For example, the expression `(1 + (2 + 3))`

is represented in Haskell as follows:

e1 = Add (Lit 1) (Add (Lit 2) (Lit 3))

The function `eval`

takes an expression as an argument and returns its integer value:

eval :: Exp -> Int eval (Lit n) = n eval (Add x y) = eval x + eval y

This is a minimal setup that we will try to extend in various ways.

Suppose that we want to add a function `view`

that converts an expression to a string, its textual representation. This is fairly straightforward:

view :: Exp -> String view (Lit n) = show n view (Add x y) = "(" ++ view x ++ " + " ++ view y ++ ")"

If, however, we decide to extend our language with the multiplication operation `*`

, we have to introduce a new constructor `Mul`

in the definition of the data type `Exp`

, which entails adding a new case to every function defined on `Exp`

.

Java, as well as many other object-oriented languages, doesn’t have algebraic data types and the standard object-oriented approach to this problem is different.

To wit, one defines an interface (or an abstract class) `Exp`

of expressions, which is implemented (or subclassed) by concrete classes `Lit`

and `Add`

representing different types of expressions:

interface Exp { int eval(); } class Lit implements Exp { int n; int eval() { return n; } } class Add implements Exp { Exp x, y; int eval() { return x.eval() + y.eval(); } }

For the sake of brevity, from now on I will omit access modifiers and constructor definitions in Java code.

The operation `eval`

is defined as a method of the interface `Exp`

, and the concrete classes `Lit`

and `Add`

implement this method.

In order to add the multiplication operation, it suffices to define a new class `Mul`

that implements the interface `Exp`

:

class Mul implements Exp { Exp x, y; int eval() { return x.eval() * y.eval(); } }

Note that we don’t need to touch the classes `Lit`

and `Add`

.

However, it is rather awkward to add new operations as we need to add new methods to the interface `Exp`

, which is going to break all its concrete implementations.

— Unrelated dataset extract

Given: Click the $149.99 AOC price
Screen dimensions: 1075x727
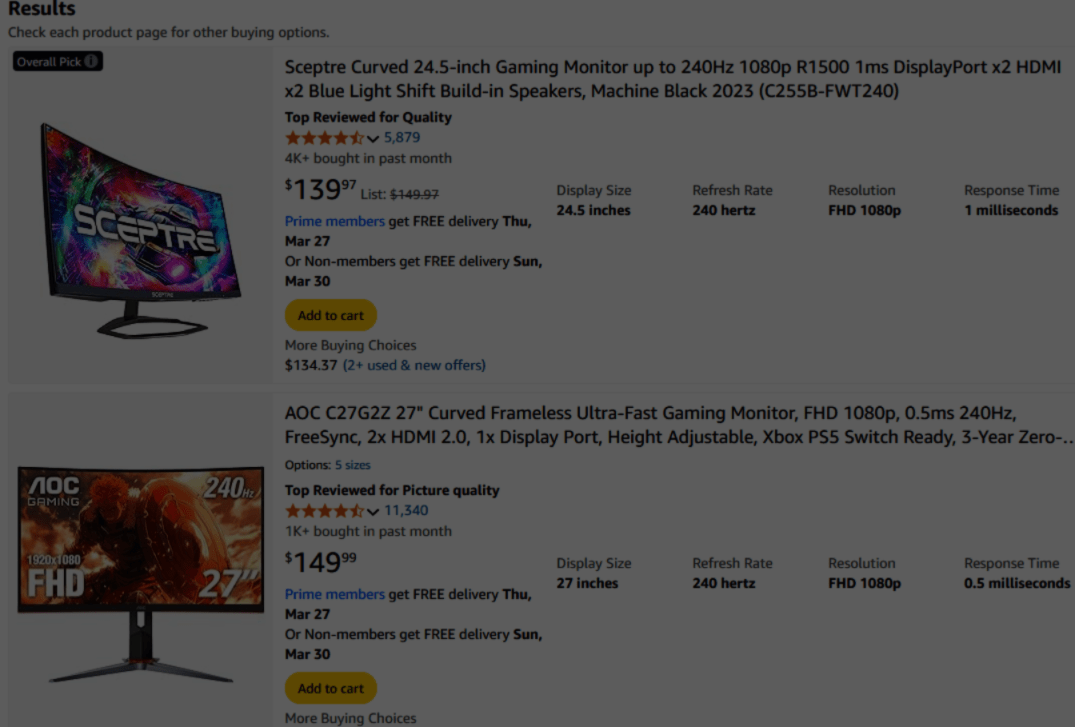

We see that the functional and object-oriented paradigms are in some sense dual to each other. There is a standard way to visualize this duality.

Consider a rectangular table whose columns are labeled by operations and whose rows are labeled by expression types, and the cell at the intersection of given column and row contains a definition of the corresponding operation for the corresponding expression type.

In the functional approach, the definitions in the table are grouped by columns. A column corresponding to an operation represents a function containing definitions of that operation for all types of expressions. The table is naturally extensible in the dimension of operations: adding a new operation is easy and corresponds to adding a new function, i.e., a new column. Extensibility in the dimension of expression types is problematic: adding a new expression type is hard as it corresponds to adding a new row crossing all columns, and every intersection is a new case that has to be added to the corresponding function definition.

In the object-oriented approach, the definitions are grouped by rows. A row corresponding to a given expression type represents a class containing definitions of all operations for that type. One of the promises of the object-oriented programming is painless extensibility in the direction of expression types. Indeed, adding a new expression type is easy in the object-oriented approach and corresponds to adding a new class, i.e., a new row to the table. Adding a new operation is hard as it corresponds to adding a new column crossing all rows, and every intersection is a new method definition that has to be added to each of the existing classes.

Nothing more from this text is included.